(Beginning of SOURCE DATA)

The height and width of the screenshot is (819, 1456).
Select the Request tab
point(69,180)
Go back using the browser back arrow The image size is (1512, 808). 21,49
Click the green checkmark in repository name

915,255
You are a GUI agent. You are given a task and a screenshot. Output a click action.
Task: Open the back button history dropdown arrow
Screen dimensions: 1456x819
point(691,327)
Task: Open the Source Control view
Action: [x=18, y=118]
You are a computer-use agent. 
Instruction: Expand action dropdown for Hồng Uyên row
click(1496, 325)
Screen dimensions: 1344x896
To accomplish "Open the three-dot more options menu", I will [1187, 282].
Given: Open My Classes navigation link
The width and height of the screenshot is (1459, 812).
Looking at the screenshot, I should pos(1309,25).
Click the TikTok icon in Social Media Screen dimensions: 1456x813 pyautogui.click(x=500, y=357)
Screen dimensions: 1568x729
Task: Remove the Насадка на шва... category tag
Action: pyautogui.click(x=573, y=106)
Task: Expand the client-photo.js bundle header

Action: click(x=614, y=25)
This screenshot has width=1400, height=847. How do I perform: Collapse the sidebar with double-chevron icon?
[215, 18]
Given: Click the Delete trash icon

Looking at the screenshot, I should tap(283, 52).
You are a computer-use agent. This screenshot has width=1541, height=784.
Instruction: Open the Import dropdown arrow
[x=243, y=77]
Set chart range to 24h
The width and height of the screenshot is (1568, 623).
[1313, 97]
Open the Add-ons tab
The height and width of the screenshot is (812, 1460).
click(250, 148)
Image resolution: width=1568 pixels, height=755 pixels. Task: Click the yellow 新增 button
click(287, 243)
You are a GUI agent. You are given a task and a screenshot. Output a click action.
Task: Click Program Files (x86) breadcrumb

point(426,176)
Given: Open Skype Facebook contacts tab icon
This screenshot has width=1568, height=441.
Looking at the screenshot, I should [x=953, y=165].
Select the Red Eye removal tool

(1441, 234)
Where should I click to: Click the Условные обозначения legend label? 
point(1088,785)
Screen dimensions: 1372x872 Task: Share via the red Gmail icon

(End of SOURCE DATA)

> **AIM OF THE TASK**:
If a line above contains the word "computer", list it.

> **ANSWER SECTION**:
You are a computer-use agent. 
You are a computer-use agent. This screenshot has width=1541, height=784.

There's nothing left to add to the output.